出題 1
泉佐野アグリカレッジの農業体験リポートによると、同カレッジの事務所はどのような建物を活用していますか。
出題 2
泉佐野アグリカレッジの農業体験リポートを、最後の文の後から書き継いでください。

抜粋本文
.....

都市で地方で、選択肢が広がる“農のある暮らし”。「泉佐野アグリカレッジ」1泊2日の農業体験リポート

——大阪の都市近郊で農業体験って、どないやの?

大阪市と和歌山市のほぼ中央に位置するまち、泉佐野市。関西国際空港を擁する“日本の西の玄関口”であり、難波まで電車で約30分と都市部へのアクセスも便利。海と山に囲まれ、市内には農業・漁業・商業・工業などさまざまな産業が集積しています。農業では、「泉州野菜」と呼ばれる水なすやキャベツ、たまねぎなどの生産が盛んです。

そんなこの地の利点を活かし、「泉佐野アグリカレッジ」では、農業を通じて都市と地方をつなぎ、農のある暮らしのサポートをしています。

株式会社泉州アグリ、NPO法人おおさか若者就労支援機構、有限責任事業組合大阪職業教育恊働機構(A’ワーク創造館)の3つの団体から成る共同企業体で、農業体験プログラムを開講しています。ただ、このプログラムの目的は、体験をしてもらうことだけではありません。体験を終えた、その先のステップに真の目的があります。

現地を訪れ、泉州野菜の魅力、そして、泉佐野アグリカレッジがめざす“農業での人づくり”について探りました。

「泉佐野アグリカレッジ」とは?

農業体験プログラムの日程は、月曜~金曜の5日間が基本ですが、1日だけの短期、もしくは3か月など長期の参加も可能とのこと。今回は、人気インスタグラマーの芳美リンさん(@lynn.lynn5)、もなみんさん(@and_mona)とともに、1泊2日の体験に参加。あわせて、泉佐野市の魅力あふれるスポットを巡りました。

1日目。まず訪れたのは、JR日根野駅から徒歩6分の場所に位置する、泉佐野アグリカレッジの事務所です。築80年ほどの古民家を活用しているそうで、その外観からは趣が漂います。

案内してくださったのは、太田光昭さん。株式会社泉州アグリの取締役であり、NPO法人おおさか若者就労支援機構の理事・事務局長を務めています。

はじめに、泉佐野アグリカレッジが生まれたきっかけについて伺いました。

「農業体験と冠していますが、ベースにあるのは就労支援です。共同企業体のひとつであるNPO法人おおさか若者就労支援機構では、以前から引きこもりやニートと呼ばれる若者たちの自立支援を行っていました」。

.....

データ一覧
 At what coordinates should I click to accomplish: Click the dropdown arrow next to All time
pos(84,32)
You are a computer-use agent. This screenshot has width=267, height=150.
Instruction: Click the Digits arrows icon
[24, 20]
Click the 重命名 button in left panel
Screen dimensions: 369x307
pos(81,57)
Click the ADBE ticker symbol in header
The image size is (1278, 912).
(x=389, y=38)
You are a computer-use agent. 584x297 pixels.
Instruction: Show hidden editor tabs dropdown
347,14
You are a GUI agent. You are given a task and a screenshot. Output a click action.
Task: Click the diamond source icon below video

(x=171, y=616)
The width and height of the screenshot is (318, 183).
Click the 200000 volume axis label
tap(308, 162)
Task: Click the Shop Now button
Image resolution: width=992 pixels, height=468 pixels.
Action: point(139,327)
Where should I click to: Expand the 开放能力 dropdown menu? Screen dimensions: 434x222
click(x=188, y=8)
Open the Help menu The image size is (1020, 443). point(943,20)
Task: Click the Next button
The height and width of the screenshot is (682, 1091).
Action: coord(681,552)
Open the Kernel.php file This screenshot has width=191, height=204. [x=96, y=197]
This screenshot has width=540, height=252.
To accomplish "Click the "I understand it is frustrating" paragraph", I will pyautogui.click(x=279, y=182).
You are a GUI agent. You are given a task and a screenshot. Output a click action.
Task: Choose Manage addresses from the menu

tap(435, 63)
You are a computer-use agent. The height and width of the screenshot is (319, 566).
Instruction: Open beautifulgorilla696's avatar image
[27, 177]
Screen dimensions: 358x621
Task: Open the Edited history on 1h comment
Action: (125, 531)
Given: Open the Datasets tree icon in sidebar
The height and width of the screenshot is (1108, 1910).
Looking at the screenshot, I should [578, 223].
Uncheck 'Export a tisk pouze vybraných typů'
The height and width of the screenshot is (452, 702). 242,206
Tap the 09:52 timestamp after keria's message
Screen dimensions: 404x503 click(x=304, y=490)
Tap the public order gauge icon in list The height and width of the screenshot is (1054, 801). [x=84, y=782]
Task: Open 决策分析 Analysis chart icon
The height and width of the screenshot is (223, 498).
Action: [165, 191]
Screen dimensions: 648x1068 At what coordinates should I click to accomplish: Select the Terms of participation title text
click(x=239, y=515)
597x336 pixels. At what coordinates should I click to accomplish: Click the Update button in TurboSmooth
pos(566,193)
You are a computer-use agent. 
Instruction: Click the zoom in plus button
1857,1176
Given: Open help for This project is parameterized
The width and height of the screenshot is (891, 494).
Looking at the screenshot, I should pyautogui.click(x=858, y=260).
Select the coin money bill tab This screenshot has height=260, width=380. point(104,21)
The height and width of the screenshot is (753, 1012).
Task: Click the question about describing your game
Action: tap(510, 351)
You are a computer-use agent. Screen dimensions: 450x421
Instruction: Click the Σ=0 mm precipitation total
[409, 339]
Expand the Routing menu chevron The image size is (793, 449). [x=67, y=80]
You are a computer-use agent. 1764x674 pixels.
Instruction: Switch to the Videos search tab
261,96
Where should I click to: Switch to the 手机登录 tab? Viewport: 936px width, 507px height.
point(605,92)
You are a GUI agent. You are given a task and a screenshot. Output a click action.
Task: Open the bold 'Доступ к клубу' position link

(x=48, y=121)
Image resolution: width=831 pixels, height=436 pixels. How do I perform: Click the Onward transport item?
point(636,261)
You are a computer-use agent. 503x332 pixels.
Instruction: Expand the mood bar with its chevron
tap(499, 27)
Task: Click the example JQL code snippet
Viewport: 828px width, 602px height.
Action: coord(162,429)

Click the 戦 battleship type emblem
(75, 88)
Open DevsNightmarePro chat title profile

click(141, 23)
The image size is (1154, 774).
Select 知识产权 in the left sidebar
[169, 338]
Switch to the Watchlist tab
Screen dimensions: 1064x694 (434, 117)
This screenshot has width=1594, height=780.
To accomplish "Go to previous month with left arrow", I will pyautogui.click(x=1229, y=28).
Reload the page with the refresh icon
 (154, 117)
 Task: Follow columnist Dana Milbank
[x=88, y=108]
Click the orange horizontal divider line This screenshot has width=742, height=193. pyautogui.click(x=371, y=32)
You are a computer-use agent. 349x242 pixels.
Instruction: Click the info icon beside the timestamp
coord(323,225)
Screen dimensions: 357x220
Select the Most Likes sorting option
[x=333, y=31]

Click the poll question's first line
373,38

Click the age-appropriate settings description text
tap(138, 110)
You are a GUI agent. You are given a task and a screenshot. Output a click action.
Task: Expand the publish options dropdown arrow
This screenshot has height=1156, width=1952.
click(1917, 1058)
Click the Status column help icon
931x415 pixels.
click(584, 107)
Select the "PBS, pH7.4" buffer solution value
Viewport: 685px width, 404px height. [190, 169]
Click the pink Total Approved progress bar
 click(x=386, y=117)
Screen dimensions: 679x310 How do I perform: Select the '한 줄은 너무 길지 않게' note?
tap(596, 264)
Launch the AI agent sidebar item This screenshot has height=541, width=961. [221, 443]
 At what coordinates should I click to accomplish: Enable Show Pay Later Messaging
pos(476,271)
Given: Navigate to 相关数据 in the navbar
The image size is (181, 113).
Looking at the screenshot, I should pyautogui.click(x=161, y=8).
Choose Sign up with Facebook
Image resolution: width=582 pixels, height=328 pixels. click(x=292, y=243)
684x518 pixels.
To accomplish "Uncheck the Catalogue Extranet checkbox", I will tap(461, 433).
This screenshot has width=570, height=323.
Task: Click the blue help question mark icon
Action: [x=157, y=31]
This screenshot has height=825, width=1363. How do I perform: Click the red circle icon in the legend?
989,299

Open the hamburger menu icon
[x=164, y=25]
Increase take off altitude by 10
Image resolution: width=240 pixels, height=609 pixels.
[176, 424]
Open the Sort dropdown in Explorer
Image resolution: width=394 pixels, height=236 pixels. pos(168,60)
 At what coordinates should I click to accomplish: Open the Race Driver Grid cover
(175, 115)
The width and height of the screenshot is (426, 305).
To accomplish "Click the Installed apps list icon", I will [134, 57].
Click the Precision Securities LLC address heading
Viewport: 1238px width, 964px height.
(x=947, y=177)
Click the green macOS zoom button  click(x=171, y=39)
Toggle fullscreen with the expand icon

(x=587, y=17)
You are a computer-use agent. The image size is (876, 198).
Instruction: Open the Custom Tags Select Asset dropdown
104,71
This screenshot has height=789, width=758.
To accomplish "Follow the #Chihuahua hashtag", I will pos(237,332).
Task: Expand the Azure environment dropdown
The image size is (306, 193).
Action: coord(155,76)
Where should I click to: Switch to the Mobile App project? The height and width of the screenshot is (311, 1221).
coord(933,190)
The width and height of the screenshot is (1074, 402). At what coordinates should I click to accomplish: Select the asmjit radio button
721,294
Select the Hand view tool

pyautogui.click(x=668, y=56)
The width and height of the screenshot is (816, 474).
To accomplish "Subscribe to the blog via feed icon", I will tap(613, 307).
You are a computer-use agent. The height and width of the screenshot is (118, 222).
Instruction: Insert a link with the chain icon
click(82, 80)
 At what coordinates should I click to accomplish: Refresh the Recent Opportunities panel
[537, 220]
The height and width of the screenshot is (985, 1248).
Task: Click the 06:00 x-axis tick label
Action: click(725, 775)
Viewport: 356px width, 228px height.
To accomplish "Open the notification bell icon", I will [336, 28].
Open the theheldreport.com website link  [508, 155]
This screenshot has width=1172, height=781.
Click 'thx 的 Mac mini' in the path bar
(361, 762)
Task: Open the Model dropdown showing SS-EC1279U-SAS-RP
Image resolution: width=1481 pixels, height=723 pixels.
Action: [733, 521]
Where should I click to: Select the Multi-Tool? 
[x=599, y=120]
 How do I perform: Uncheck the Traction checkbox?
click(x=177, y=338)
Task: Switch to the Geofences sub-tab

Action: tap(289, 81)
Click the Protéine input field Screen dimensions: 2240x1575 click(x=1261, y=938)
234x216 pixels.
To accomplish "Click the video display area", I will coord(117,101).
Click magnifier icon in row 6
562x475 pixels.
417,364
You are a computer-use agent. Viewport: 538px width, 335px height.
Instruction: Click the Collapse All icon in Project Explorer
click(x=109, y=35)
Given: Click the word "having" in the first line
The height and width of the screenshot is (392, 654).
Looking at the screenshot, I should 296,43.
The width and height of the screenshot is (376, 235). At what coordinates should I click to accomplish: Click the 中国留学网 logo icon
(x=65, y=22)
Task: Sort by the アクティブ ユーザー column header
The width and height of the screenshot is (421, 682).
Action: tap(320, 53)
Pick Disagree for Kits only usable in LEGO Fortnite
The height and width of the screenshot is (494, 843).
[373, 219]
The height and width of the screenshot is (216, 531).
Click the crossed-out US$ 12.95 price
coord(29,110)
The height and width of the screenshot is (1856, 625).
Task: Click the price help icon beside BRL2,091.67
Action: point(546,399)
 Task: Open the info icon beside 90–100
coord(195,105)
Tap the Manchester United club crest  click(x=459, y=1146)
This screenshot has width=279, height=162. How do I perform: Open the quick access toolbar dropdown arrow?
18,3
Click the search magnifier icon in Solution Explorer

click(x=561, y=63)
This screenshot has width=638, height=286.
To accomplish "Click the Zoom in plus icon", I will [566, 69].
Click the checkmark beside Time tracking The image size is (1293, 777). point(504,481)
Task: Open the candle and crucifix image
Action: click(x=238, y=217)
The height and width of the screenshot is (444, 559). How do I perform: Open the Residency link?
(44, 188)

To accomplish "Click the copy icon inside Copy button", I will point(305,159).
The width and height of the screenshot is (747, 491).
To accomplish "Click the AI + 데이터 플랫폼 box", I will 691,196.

.....

記述解答 1
築80年ほどの古民家です。

記述解答 2
合宿型の職業訓練プログラム「若者自立塾」や、通所型の相談窓口・支援サービス「地域若者サポートステーション」。これらの事業を展開するうちに実感したのは、支援をするだけではなく、一人ひとりに合わせた働き方をつくらなくては、就労まで辿り着くのは困難だということ。

そこで、高齢化する農家と働きたい若者のマッチングを図り、農業を学びながら働く「アグリヘルパー事業」をスタートさせました。農業は草刈り〜収穫、加工〜販売など仕事の幅が広く、多様な経験ができる分野。そのなかで自分の得意なことを見つけられます。

「自分たちなりのビジネスモデルで社会課題を解決したい」そんな想いで、2015年には株式会社泉州アグリを創業。農業を一から学べる「泉佐野アグリカレッジ」を設立しました。

泉佐野アグリカレッジでは、泉佐野市のみならず、青森県弘前市でのりんご生産、石川県加賀市での梨生産など全国各地で体験プログラムを開講。都市近郊と地方での農業暮らし、どちらも体験できます。

農業を仕事にしたいと思ったときにも、いきなり移住するのではなく多拠点生活という選択が可能。実際に、泉佐野市と弘前市を行き来しながら働いているスタッフもいます。

生産×加工×販売の6次産業で収益化

太田さんの案内で、事務所だけでなく、隣接する出荷場も見学しました。ここでは、収穫した野菜の選別や梱包作業などを行っています。

続いて加工場へ。こちらでは、手作りのゆず大根を袋詰めしていました。農業の6次産業化も、実は重要なミッションのひとつ。野菜をそのまま出荷するだけでなく、より消費されやすい形に加工して流通・販売する必要があるのです。

これにより、1次産業(生産)だけでは得られない、売上アップや雇用の創出といったメリットを生み出し、催事販売を中心に、大阪府内の各地で販路拡大も進めています。

人気スポットの青空市場と絶景ビーチを散策

農業体験の前に、夕食の買い出しをしようということで「泉佐野漁協青空市場」に立ち寄りました。泉佐野市の中でも人気のスポットで、泉佐野漁港で水揚げされたばかりの新鮮な海の幸がずらりと並びます。

どれもおいしそうな上にリーズナブルで、目移りしちゃう。地元で獲れたアンコウやタコ、白子などを購入して次の目的地へと向かいました。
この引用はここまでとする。